The DMC-3 constellation will be the first three spacecraft series of the SSTL-300 S1 bus - building on the heritage of the SSTL-300 platform and avionics of NigeriaSat-2. The SSTL 300 S1 bus is ideal for a wide range of commercial, civil and security applications, the agile SSTL 300 S1 Earth imaging system offers 1 m panchromatic and 4 m multispectral GSD imagery with a high speed downlink and a±45º fast slew off-pointing capability. 7)

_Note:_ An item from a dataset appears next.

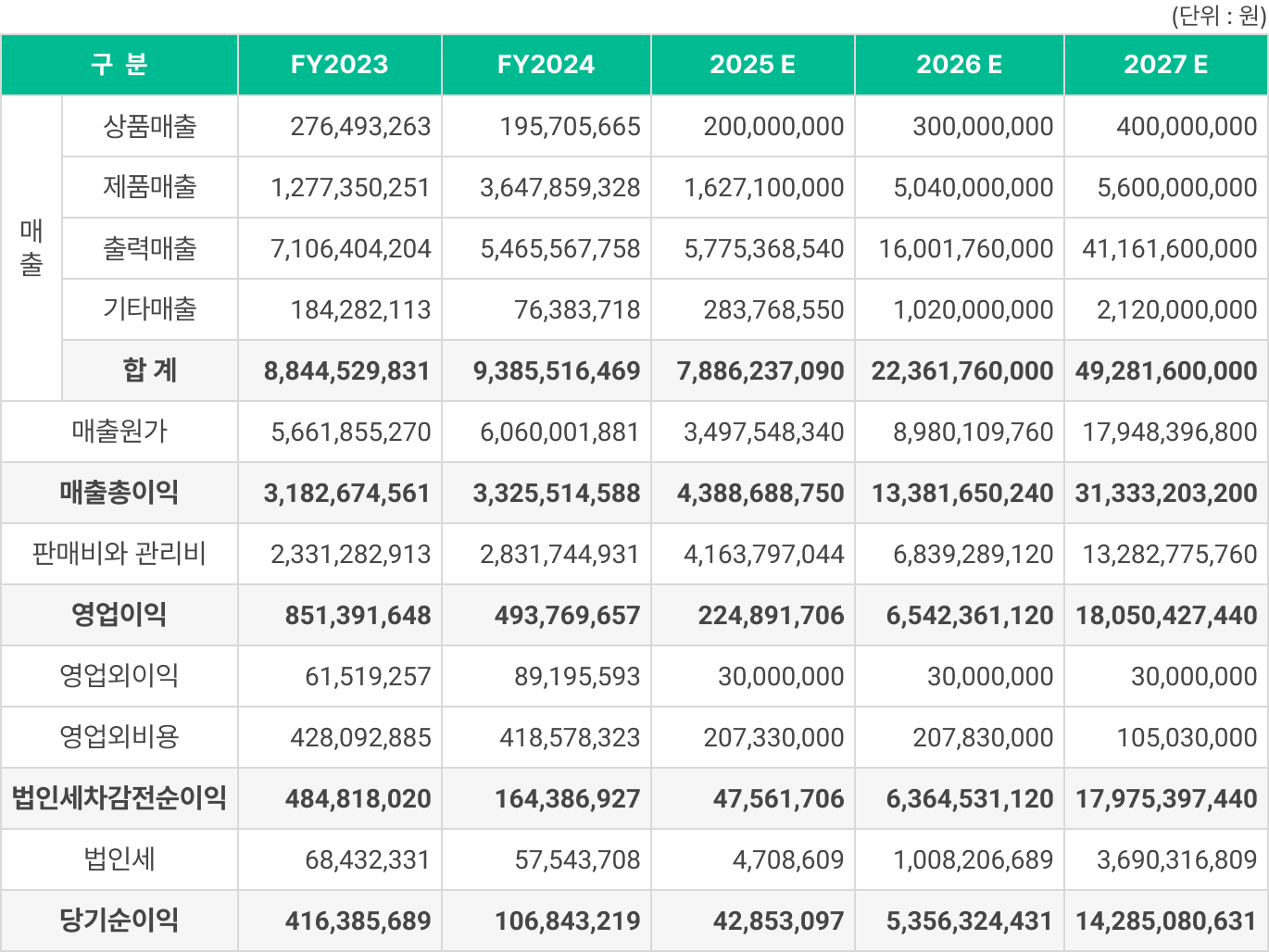The height and width of the screenshot is (952, 1269).
Task: Select the 2026 E column header
Action: click(x=959, y=65)
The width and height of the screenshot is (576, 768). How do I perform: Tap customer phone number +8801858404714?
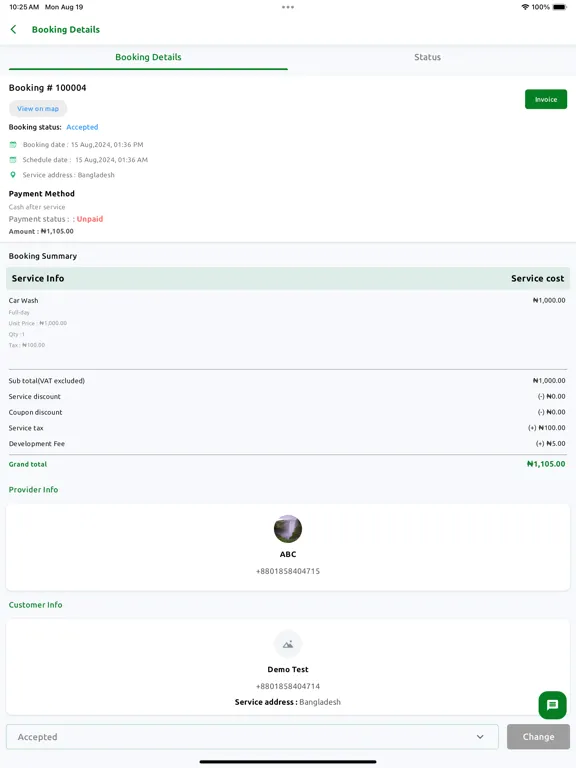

Continuous technology innovation means that sub-meter imagery is possible on a minisatellite platform, along with quality and quantity of images to meet demanding rapid response applications.

Reference orbit

SSO (Sun-synchronous Orbit), altitude = 630 km, LTAN = 10:30 hours

Spacecraft platform

SSTL-300-S1

Spacecraft design life

7 years

Spacecraft mass

~ 350 kg

Spacecraft agility

Body-pointing capability of up to ±45º, fast slew

Spatial resolution of imagery

- Pan = 1 m GSD, (450-650 nm)
- MS = 4 m GSD (blue, green, red, NIR)

Swath width

23 km

SNR (Signal-to-Noise Ratio)

All bands > 100:1

MFT at Nyquist frequency

> 10% for Pan, > 20% for MS

Data quantization

10 bit

Data compression

JPEG-LS configurable

Onboard data storage

128 GB non volatile storage

Data products

- Radiometrically and geometrically corrected images
- Stereo (along-track, cross-track and wide area modes are possible)

Safety and security

- Encryption of all command and telemetry data
- Payload data encryption

RF communications

X-band downlink for payload data at 320 Mbit/s

Table 3: Overview of system parameters

RF communications:

A second generation X-band payload downlink chain has been developed for use on SSTL’s future missions, incorporating a HSDR (High Speed Data Recorder) with FMMU (Flash Mass Memory Unit), next generation XTx (X-band Transmitter) and higher gain APM (Antenna Pointing Mechanism).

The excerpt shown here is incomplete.